◆ WHAT THIS EXERCISE ASKS ◆
[a] Reproduce the Nimr al-Nimr passage between "A prominent dissident" and "of the kingdom.", inclusive.
[b] According to the Nimr al-Nimr passage, how many executions did Saudi Arabia carry out on the date al-Nimr was beheaded?
[c] Name every person mentioned in the Nimr al-Nimr passage, counting each person once.

On this date in 2016, Saudi Arabia beheaded Shiite Muslim cleric Nimr al-Nimr (familiarly known as Sheikh Nimr) — one of 47 executions carried out in 12 cities throughout the kingdom that included at least four political prisoners (one of them al-Nimr) as well as two foreign nationals.

A prominent dissident who became an emblem of resistance in his predominantly Shiite province of Al-Awamiyah*, al-Nimr had been arrested several times before without blunting his sharp tongue. “People must rejoice at his death,” he offered in June 2012, about the death of militant Wahhabist crown prince Nayef bin Abdul-Aziz Al Saud. “He will be eaten by worms and will suffer the torments of Hell in his grave.”

But here in the terrestrial sphere, Nayef’s death made Salman the crown prince … and queued up Salman’s son, Mohammad bin Salman to become the de facto ruler of the kingdom.

Al-Nimr was seized in July 2012, during crackdowns** on the 2011-2012 “Arab Spring” protests — shot in the leg during the course of his arrest and beaten bloody by his captors. This arrest itself brought thousands into the streets, at least two of whom were shot dead in their own turn as al-Nimr went on hunger strike. By the time al-Nimr was put up on charges in 2014, the aforementioned Mohammad bin Salman — “MbS” of dread popular parlance, infamous for his bonesaws — was well along his rise to power in Saudi Arabia as the hand and the heir who transacted the business of a dementia-addled prince.

◆ INFORMATION SHOWN ◆
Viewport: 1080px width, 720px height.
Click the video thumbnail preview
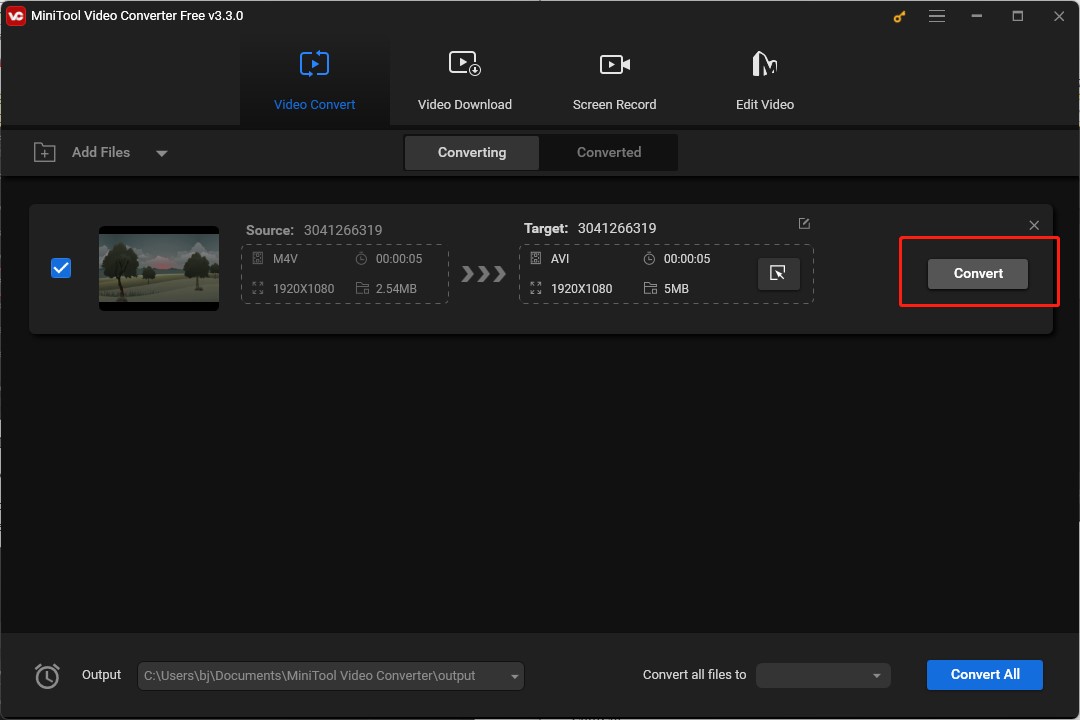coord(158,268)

==

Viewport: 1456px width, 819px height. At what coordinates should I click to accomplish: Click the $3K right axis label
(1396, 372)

◆ PER-TASK ANSWERS ◆
[a]
A prominent dissident who became an emblem of resistance in his predominantly Shiite province of Al-Awamiyah*, al-Nimr had been arrested several times before without blunting his sharp tongue. “People must rejoice at his death,” he offered in June 2012, about the death of militant Wahhabist crown prince Nayef bin Abdul-Aziz Al Saud. “He will be eaten by worms and will suffer the torments of Hell in his grave.”

But here in the terrestrial sphere, Nayef’s death made Salman the crown prince … and queued up Salman’s son, Mohammad bin Salman to become the de facto ruler of the kingdom.

[b] 47 executions.

[c] Nimr al-Nimr, Nayef bin Abdul-Aziz Al Saud, Salman, Mohammad bin Salman